Sin exagerar: el ventarrón arrecia y cierro los ojos. Luego busco a tientas las rejas del campo ferial Chuquiago Marka. Mis estudiantes (127 estudiantes con los brazos extendidos) hacen lo mismo o creo que hacen lo mismo. Es una danza de ciegos hasta que logramos ingresar a la Feria Internacional del Libro (FIL). Más tarde un amigo me dijo que así es la literatura: una apuesta ciega o tuerta pero de ninguna manera miope (aunque la peor forma de ingresar a un campo ferial con rejas y policía de por medio).

Lo primero que veo dentro son unas cebras que abrazan a mis estudiantes. Luego veo las fotografías de escritores bolivianos que se encuentran en lo alto como banderas. Un organizador me dice que hay ciertas reglas: si los estudiantes corren debo amonestarlos. Por trotar también hay amonestación. Por caminar deprisa debo llamarles la atención. “Nada de robar asientos”, dice. Le digo en son de broma que sería difícil llevarnos los asientos porque debemos regresar a pie al colegio. No se ríe y anota algo en su libreta y me da la espalda.

Recorro los stands y noto lo primero que me llama la atención: el emporio Santillana ahora es un pequeño stand dedicado a jóvenes y niños. Perdió los derechos de Alfaguara que ahora ostenta otra librería. Detalle: “La ciudad y los perros”, de Mario Vargas Llosa que costaba Bs60 ahora cuesta en la otra librería Bs120. Y así sucede con otros libros de Alfaguara.

Otros stands: los libros de Anagrama rebajaron. Eso es bueno. Por fin se nota algo la ley del libro. Existe más variedad aunque algunos libreros no saben lo que tienen. “¿Tienen algo de Pynchon?”, pregunté a un joven. Me dijo que no tenía ningún libro sobre pájaros. “¿Y Matar a un ruiseñor?”, volví a preguntar. Me respondió que nada de pájaros, sólo literatura.

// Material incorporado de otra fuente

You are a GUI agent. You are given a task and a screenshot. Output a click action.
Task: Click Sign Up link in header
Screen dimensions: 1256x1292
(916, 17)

Lo rescatable: hubo más variedad de literatura, de la buena literatura. Regresó Salinger pero no El guardián entre el centeno sino algunas obras menores. Por fin se puede encontrar en Bolivia algún libro de Thomas Pynchon (Mason y Dixon, La subasta del lote 49 pero no su obra maestra El arcoíris de gravedad). Algunos premios Pulitzer: Jeffrey Eugenides, Art Spiegelman (el único premio Pulitzer que tuvo un historietista con su obra maestra Maus), Philip Roth.

Lo rescatable, parte 2 (reloaded): escritores bolivianos que tienen libros memorables. Rodrigo Hasbún con Los afectos, Speeding con Catre de fierro, la mejor novela boliviana de estos 50 años. No en vano dice la autora que Felipe Delgado y Los deshabitados son soporíferas y malas novelas. También está la eterna Matilde Cazasola. Las editoriales en Bolivia crecen y aunque saben que están solas en esta lucha que es la literatura, siguen apostando a editar libros (Plural, 3600, Editorial Nuevo Milenio, El cuervo). Y un chiste: la biografía del creador de la Bomba que asemeja su creación con una canción de los Beatles.

Lo pésimo: la feria es más exposición de libro que feria de compra. Los stands de cómics no tienen ley ni gobierno: venden con el precio que quieren. No hay libreros que lean sus libros y, por lo tanto, no pueden recomendarlos o saber lo que tienen. A la Cámara del Libro le quedó corta la organización. En el taller de un escritor español había de fondo un sonido de taladro y alguna que otra cumbia villera. Desfase de horarios en las presentaciones (previsible), un lunes por la mañana cerró la feria (mis estudiantes se quedaron en la puerta con ganas de lincharme). Otro chiste: una jovencita organizadora le preguntó a una señora paraguaya sino era alguna ponente. “No”, le dijo la señora. “¿No quisiera serlo?”, dijo la jovencita. 

Lo que se debe mejorar: más invitados para talleres, verdaderos talleres y no conferencias. Es necesario profesionalizar la FIL. Eso significa que existan organizadores que no sean amigos de amigos de amigos de la Cámara del Libro. Necesitamos periodistas que cubran de verdad la FIL y no hagan sólo párrafos de la cantidad de personas que ingresaron este año (extraño a Martín Zelaya). Cantidad no significa éxito.

Pero esto debe continuar. Regreso a pie al colegio con mis estudiantes. La mayoría tenemos los ojos rojos por el ventarrón. Uno de ellos me dice: “Profe, mire, me compré algo de Shakespeare”. Me dan ganas de llorar de alegría hasta que otro estudiante dice: “Profe, mire, me compré un sombrerito judío que estaba en oferta”. En realidad era un fez musulmán.